Si la vieille n’eût pas été aussi sourde, elle eût entendu derrière elle, en allant à la porte, le bruit de la respiration de deux personnes qui se glissaient derrière elle. Le verrou, privé de gâche, ne leur présenta aucun obstacle, et les deux inconnus s’avancèrent dans la chambre à pas lents, en observant le plus profond silence, et en profitant des moindres bruits pour masquer le craquement de leurs souliers sur le sol. C’étaient Frank Cheeryble et Newman Noggs. Ce dernier s’était saisi d’un vieux soufflet, qu’il eût fait descendre sur la tête de Squeers, si Frank ne lui avait retenu le bras. Peg était activement occupée à mettre les morceaux de la boite en contact avec les charbons ardents, Squeers retournait en tous sens les papiers pour tâcher de les déchiffrer, et les deux visiteurs purent approcher si près, que Frank, en se penchant en avant, distinguait clairement l’écriture des actes.

— Jusqu’à présent, dit Squeers, je ne vois rien de curieux. Voici un paquet de billets signés par plusieurs jeunes gens ; mais comme ils sont tous membres du parlement, il n’y a aucun recours contre eux. Au feu.

— Voici une reconnaissance d’un curé de campagne, et, d’après les lettres annexées au billet, il paraît qu’il a emprunté vingt livres à cent pour cent. Mettez cela de côté, nous nous ferons payer en nous adressant à l’évêque. Je ne vois pas encore ce que je cherche. — Vous dites ?… — Rien, rien.

Newman leva son soufflet ; mais, par un mouvement rapide, Frank l’arrêta encore une fois.

— Mettez de côté ces billets, brûlez ce bail… Ah ! Madeleine Bray, à l’époque de sa majorité… Brûlez cela.

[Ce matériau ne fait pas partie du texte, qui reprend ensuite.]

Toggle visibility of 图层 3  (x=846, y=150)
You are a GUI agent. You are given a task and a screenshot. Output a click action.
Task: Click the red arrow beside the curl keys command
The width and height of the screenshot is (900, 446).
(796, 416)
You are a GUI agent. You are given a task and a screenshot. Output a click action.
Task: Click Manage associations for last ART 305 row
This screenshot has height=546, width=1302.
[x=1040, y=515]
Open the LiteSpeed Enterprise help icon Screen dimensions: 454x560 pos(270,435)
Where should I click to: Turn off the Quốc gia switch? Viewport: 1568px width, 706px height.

Squeers jeta avec empressement du côté de Peg un parchemin qu’il avait mis à part dans cette intention, et, au moment où elle tournait la tête, il fourra sous sa redingote l’acte où il avait remarqué le nom de Madeleine.

— Hurrah ! s’écria-t-il ; je l’ai, je l’ai enfin ! Le succès était douteux, mais la victoire est à nous !

Peg lui demanda pourquoi il riait ; mais il ne répondit pas, car il était impossible de retenir davantage le bras de Newman. Le soufflet, sûrement dirigé, s’abattit au centre même du crâne de M. Squeers, et l’étendit à terre sans mouvement.